- SR 34 highlighted in red

Route information
- Maintained by Caltrans
- Length: 13.368 mi (21.514 km)

Major junctions
- West end: SR 1 in Oxnard
- US 101 in Camarillo
- East end: SR 118 at Somis

Location
- Country: United States
- State: California
- Counties: Ventura

Highway system
- State highways in California; Interstate; US; State; Scenic; History; Pre‑1964; Unconstructed; Deleted; Freeways;
| ← SR 33 |  | → SR 35 |

= California State Route 34 =

State highway in Ventura Couty, California, United States

State Route 34 (SR 34) is a state highway in the U.S. state of California. It runs through Ventura County from Rice Avenue (State Route 1) in Oxnard to State Route 118 in Somis.

==Route description==
Route 34 is defined in section 334, subdivision (a), of the California Streets and Highways Code, and that the highway is from "Rice Avenue in the City of Oxnard to Route 118 near Somis". And while control of a former portion of Route 34 has been relinquished by the state to the City of Oxnard, subdivision (b) further mandates that the city must still "maintain within its jurisdiction signs directing motorists to the continuation of Route 34".
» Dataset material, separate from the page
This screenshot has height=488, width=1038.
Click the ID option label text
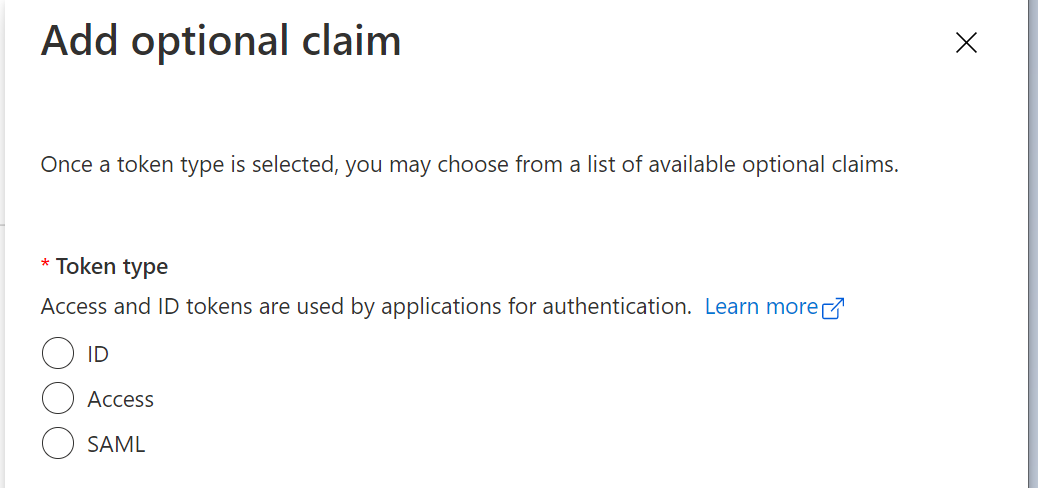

SR 34 starts on the west at the intersection of Fifth Street and Rice Avenue (SR 1) in Oxnard (SR 1 is unsigned at that intersection pending upgrades). SR 34 continues east then northeast on Fifth Street until it intersects Pleasant Valley Road in Camarillo. After continuing east on Pleasant Valley Road a short distance, it turns north onto Lewis Road until the intersection with Las Posas Road at the north city limit of Camarillo where Route 34 continues straight ahead as Somis Road. It ends at SR 118 near Somis. This route originally began in Port Hueneme, but in 1965, the portion from Port Hueneme to Oxnard Boulevard (then Route 1) was deleted. Nevertheless, Route 34 mileposts add on these additional 4 mi along the signed route.

The route parallels the Union Pacific Railroad's Coast Line, which carries Coast Starlight, Pacific Surfliner and Ventura County Line passenger trains, for almost its entire current length.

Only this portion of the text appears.